Why does crossing into the kernel cost more than a function call?

A function call is one branch — a few cycles. A syscall switches CPU privilege level (ring 3 → ring 0), swaps the stack, may swap part of the page table for KPTI, validates arguments, and runs an entirely separate code path. Even with the dedicated syscall instruction it's ~50 ns vs ~1 ns for a function call. KPTI mitigations roughly doubled this cost on older CPUs.

The virtual Dynamic Shared Object is a tiny kernel-supplied library mapped into every process. It implements a few high-frequency calls (gettimeofday, clock_gettime, getcpu) entirely in user space using shared kernel data — saving the syscall round trip. A clock_gettime via vDSO is ~10 ns; via syscall it's ~100 ns.

Is errno actually a single global?

No — that would be a disaster in multithreaded code. On modern libc it's defined as a macro that expands to a thread-local variable: __errno_location() on glibc, errno() on musl. Each thread has its own errno, so a syscall on one thread doesn't clobber another's error code.

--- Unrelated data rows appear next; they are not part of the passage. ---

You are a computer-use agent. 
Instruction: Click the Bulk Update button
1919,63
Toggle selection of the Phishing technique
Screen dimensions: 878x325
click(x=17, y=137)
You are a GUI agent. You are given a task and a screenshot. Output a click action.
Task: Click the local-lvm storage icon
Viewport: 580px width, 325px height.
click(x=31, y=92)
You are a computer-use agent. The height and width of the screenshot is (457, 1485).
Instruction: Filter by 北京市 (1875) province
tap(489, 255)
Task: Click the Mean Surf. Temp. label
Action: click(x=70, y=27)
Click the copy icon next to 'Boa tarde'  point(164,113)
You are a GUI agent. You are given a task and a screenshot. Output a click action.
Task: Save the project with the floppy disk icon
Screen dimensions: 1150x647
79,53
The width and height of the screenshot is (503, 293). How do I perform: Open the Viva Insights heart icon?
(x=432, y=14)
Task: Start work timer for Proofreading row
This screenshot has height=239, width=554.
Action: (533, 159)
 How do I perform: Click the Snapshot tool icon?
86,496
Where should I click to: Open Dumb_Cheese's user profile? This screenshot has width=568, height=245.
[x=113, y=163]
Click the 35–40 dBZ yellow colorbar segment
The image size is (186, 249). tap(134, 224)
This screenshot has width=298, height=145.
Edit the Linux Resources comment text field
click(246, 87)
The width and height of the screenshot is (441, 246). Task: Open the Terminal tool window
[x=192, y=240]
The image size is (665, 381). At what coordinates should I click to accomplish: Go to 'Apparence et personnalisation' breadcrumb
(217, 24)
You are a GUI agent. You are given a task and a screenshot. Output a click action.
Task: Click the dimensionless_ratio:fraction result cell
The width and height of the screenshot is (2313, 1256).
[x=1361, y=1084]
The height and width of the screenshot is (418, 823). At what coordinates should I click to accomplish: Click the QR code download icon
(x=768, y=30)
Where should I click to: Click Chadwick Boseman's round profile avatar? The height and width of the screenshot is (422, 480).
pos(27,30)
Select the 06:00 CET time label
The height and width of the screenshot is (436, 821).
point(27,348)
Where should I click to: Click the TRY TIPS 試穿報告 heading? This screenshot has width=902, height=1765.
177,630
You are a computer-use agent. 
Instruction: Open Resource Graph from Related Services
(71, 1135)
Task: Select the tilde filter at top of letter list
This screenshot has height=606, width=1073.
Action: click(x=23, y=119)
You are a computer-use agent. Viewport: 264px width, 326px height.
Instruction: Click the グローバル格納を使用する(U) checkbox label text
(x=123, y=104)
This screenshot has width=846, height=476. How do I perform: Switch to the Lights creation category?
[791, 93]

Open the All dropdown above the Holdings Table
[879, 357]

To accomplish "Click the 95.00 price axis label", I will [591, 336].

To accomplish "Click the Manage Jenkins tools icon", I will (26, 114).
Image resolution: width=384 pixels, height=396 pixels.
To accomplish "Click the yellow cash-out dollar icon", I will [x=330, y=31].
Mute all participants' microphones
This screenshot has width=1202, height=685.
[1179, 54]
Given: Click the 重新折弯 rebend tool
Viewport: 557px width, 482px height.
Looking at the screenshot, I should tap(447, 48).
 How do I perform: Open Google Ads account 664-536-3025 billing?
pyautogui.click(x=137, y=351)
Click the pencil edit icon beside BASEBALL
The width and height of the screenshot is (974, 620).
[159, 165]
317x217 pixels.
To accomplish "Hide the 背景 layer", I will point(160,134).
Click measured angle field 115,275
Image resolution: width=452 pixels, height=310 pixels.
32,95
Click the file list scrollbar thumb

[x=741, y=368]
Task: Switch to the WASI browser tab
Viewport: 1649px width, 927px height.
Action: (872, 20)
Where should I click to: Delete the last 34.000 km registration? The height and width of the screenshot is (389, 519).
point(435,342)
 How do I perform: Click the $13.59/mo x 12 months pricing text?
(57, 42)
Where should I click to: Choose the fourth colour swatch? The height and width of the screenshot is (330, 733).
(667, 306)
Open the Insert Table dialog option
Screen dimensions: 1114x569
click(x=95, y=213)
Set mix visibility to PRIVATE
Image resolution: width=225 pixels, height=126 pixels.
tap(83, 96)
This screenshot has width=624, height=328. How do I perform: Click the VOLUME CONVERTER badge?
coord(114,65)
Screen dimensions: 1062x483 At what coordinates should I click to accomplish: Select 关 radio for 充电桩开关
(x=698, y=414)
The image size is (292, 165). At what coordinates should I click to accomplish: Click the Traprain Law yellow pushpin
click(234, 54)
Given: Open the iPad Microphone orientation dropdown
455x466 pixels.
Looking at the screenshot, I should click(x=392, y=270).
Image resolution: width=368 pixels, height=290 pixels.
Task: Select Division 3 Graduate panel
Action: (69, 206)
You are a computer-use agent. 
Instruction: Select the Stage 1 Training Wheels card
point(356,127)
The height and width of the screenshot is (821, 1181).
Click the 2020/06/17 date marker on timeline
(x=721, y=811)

Why does my server bottleneck on syscalls before disk?

On NVMe SSDs a 4 KB read takes ~10 µs of disk; the syscall plus context switch overhead can be 1–2 µs. At a million IOPS, syscall overhead alone burns whole CPU cores. That's why io_uring exists — submit and complete batched I/O without crossing the boundary on every operation.

Can a process bypass the kernel for I/O?

Yes, with hardware help. DPDK (network) and SPDK (storage) map device queues into user space and poll them directly. RDMA exposes a user-space verbs interface backed by the NIC. These bypass the kernel entirely once set up — common in HFT, HPC, and high-end databases.

System Call — How User Code Crosses Into the Kernel

How a syscall happens

User-space code runs with the CPU at ring 3 — the lowest privilege level on x86. It can't access I/O ports, can't change page tables, can't speak directly to the disk controller. To do anything that matters, it asks the kernel via a syscall, which is a tightly controlled doorway into ring 0.

The flow on Linux x86_64:

Userland loads the syscall number into rax and arguments into rdi, rsi, rdx, r10, r8, r9.
It executes the syscall instruction. The CPU saves rip/rflags, swaps to the kernel stack from MSR_KERNEL_GS_BASE, raises CPL to 0, and jumps to the address in MSR_LSTAR — the kernel's syscall entry point.
The kernel entry stub validates user pointers, dispatches via the syscall table, runs the handler.
On return, sysretq restores ring 3 and resumes user code with the result in rax (negative = error code, with libc translating to -1 + errno).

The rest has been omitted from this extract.